# PASSAGE GIVEN
◇ ◇ ◇ ◇

Bard College Conservatory of Music Presents
Guest Lecture: The Organic and Symbolic Structure of Bach's D minor Partita for Solo Violin
An inquiry into the contrapuntal fabric of Bach’s music.
Friday, October 15, 2021
Bitó Conservatory Building
4:00 pm – 5:30 pm EDT/GMT-4
4:00 pm – 5:30 pm EDT/GMT-4
A talk by Philip Lasser, a composer, pianist, and music theorist on the faculty at the Juilliard School.
(All events and concerts open to students and the Bard College community only until further notice.)
How does a composer write “abstract” music so that it can communicate to us as human beings and somehow create meaning? After all, pitches by themselves do not represent anything specific or concrete in the world. When a painter (abstraction aside) paints a landscape or a bouquet of peonies, though in fact the painting itself be only an assemblage of pigments and colors, we recognize with our eyes a “landscape,” or a “bouquet of peonies.”(All events and concerts open to students and the Bard College community only until further notice.)
Historically, music was long attached to the word through vocal music or instrumentally, through short and clearly defined dances bearing specific rhythms and recognizable gestures. JS Bach was born at a time when instrumental music takes on an ever increasing role in the production of music and was going well beyond the recognizable into true abstraction. Sounds organized by themselves and through themselves only, with no true reference to anything recognizable in the real world.

◇ ◇ ◇ ◇

Copy the lecture announcement again, starting with "Friday, October 15, 2021" and going on through "the Juilliard School.", and swap "talk" for "lecture".

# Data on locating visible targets
◇ ◇ ◇ ◇

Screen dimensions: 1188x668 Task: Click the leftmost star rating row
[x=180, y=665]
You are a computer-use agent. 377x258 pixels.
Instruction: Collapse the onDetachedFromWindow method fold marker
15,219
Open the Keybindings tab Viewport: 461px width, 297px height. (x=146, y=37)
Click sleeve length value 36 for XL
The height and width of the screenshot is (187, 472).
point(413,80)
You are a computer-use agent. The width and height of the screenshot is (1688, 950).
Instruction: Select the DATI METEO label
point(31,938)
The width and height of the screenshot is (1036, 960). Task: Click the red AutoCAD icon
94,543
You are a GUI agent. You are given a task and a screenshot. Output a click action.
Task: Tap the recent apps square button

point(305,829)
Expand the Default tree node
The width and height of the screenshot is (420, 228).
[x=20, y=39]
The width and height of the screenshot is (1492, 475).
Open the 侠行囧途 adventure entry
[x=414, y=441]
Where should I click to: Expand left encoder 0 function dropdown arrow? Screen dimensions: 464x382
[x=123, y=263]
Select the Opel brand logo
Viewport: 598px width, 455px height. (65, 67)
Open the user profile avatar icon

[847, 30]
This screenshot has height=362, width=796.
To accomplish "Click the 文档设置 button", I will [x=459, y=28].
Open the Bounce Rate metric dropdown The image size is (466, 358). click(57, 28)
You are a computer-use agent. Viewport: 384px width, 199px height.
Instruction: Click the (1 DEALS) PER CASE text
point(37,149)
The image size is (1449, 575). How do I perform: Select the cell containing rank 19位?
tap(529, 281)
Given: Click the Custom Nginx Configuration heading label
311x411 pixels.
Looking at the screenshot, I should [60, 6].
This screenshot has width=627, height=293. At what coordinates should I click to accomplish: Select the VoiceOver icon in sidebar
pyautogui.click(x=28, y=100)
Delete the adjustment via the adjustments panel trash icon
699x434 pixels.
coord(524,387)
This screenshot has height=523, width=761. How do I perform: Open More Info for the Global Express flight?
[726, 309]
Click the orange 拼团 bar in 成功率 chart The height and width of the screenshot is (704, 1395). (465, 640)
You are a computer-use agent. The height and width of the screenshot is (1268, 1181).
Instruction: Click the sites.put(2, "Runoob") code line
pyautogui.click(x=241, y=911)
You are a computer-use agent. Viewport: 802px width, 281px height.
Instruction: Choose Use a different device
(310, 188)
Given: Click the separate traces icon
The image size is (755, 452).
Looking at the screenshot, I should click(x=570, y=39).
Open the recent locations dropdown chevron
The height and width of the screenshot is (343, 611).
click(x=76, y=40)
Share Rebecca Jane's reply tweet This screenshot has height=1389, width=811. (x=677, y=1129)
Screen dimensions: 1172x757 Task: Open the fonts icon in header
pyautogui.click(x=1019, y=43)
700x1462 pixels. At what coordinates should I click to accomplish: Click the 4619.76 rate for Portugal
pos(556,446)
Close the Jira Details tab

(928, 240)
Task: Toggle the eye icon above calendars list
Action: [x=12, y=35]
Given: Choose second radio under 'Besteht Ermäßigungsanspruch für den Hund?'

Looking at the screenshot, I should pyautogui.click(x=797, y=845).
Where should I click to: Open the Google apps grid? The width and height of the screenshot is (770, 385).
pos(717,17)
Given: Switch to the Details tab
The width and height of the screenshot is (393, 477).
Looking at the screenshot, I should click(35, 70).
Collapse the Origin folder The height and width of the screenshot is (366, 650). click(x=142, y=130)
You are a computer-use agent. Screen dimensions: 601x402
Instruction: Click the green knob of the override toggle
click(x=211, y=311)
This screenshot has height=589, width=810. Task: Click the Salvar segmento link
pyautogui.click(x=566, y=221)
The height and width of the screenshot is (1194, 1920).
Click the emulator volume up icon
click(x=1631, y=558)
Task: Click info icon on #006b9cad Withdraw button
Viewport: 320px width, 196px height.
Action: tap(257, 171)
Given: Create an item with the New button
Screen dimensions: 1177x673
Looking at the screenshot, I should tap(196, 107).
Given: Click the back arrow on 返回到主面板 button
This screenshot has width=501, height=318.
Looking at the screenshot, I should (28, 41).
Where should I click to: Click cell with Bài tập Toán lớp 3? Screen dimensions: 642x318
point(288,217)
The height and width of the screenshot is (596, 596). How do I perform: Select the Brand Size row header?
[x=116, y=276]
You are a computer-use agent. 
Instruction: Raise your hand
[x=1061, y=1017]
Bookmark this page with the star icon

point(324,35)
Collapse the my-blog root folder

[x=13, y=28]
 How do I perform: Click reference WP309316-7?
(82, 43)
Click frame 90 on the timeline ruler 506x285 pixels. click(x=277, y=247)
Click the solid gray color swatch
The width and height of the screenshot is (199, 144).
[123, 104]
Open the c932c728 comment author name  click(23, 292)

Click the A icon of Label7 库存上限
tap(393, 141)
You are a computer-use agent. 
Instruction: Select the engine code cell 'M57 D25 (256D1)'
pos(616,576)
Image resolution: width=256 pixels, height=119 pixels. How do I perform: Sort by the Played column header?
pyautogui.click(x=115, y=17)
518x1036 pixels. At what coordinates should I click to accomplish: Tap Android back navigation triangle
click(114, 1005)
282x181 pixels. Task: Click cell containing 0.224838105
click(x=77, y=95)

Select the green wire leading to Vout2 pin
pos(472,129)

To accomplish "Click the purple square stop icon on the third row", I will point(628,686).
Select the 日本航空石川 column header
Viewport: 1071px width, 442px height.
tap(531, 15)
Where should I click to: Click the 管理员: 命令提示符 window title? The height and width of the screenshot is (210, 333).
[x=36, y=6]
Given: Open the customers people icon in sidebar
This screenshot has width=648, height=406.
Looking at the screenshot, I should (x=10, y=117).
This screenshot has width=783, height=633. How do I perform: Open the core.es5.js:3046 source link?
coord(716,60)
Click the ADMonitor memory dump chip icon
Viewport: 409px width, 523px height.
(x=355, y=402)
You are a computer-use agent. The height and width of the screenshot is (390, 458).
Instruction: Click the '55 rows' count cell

◇ ◇ ◇ ◇

# ANSWER TO THIS PROBLEM
Friday, October 15, 2021
Bitó Conservatory Building
4:00 pm – 5:30 pm EDT/GMT-4
4:00 pm – 5:30 pm EDT/GMT-4
A lecture by Philip Lasser, a composer, pianist, and music theorist on the faculty at the Juilliard School.